Step one- check.  Get a personal recommendation.

When I went for a visit, a few things struck me right away.  It was considered a large home daycare.  13 kids and three adults.  My fears about my kid getting into trouble when the teacher had to pee were not relevant here (and yes, I had those fears before I had Girlie).  I also loved that the director’s husband was one of the teachers and later worked as one of the subs.  Men and women are different with kids and I think it is important that kids know both.

They were also confident that they could meet the needs of his reflux diet.  They served healthy meals, and right on the spot, she had a few healthy switches she could easily make to keep him healthy.  After that first visit, I was confident that this was the place for my boy.

Step two- check.  Visit and see your personal values in action.

In his first year, Sweet Boy was encouraged to use his words, pushed to pursue his love of learning, showed how to work out problems, and never treated like a bully as he was still learning to share and take turns.  He had a few rough patches during the winter when his asthma meds affected his personality, but the staff was very sensitive to the side effects of his medications.  I never got a report that was all negative.  There was always a bright spot to his day, and I always heard about it.

Step 3- check.  Make sure they actually like kids, in all their stages.

They saved a spot for us when they learned I was expecting.  Girlie had an amazing first year with them.  They gave us suggestions for dealing with Girlie’s lactose sensitivity and snuggled her during those 7 miserable months where she got 16 teeth.

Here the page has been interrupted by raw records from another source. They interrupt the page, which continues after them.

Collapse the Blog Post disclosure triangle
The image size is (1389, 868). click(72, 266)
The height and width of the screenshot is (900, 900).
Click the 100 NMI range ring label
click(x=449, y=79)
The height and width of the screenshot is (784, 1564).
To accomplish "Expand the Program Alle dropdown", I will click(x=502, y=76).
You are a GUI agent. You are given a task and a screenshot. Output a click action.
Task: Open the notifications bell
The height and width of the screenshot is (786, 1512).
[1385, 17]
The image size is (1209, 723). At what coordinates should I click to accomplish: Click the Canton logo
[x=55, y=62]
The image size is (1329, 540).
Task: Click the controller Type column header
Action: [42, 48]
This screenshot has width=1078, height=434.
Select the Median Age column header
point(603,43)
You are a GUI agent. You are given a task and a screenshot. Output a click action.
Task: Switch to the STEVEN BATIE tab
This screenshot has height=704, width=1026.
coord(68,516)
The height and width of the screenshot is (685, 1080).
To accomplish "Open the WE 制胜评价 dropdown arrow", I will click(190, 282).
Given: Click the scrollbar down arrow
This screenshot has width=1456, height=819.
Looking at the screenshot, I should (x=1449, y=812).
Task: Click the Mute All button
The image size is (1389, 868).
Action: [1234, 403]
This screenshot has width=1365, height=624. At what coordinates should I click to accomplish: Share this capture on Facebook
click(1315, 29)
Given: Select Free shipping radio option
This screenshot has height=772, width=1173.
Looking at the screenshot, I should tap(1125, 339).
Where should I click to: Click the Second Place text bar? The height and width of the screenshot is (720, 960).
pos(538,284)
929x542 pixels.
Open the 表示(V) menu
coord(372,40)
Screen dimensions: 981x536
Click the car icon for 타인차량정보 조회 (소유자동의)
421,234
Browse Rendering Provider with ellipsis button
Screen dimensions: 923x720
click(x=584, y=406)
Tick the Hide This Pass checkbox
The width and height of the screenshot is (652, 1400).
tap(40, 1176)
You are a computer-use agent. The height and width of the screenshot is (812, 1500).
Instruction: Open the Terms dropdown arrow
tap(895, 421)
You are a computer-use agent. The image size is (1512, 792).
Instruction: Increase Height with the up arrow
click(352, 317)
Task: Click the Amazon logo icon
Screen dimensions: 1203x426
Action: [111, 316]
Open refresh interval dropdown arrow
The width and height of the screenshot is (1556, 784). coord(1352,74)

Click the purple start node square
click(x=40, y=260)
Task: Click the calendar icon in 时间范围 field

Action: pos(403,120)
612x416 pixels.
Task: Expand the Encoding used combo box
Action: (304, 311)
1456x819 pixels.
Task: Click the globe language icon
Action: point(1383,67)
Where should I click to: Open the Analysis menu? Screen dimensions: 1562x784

As both my kids go through the “terrible twos” and the “Why threes?” the teachers guide them to be good people.  They teach them about letters, numbers, colors, dinosaurs, planting, cooking, animals, and outer-space.  And all that is wonderful.  But teaching them to be good people is what is most important to me.  Studies show that self-regulation and social skills are crucial in being ready for kindergarten, and I am so glad that is what my kids are getting.

As a working mom, knowing my kids are at a daycare with amazing teachers who have the same values and priorities makes sending my kids there so much easier.  And having seen the other side of the spectrum, I am so grateful for our daycare family.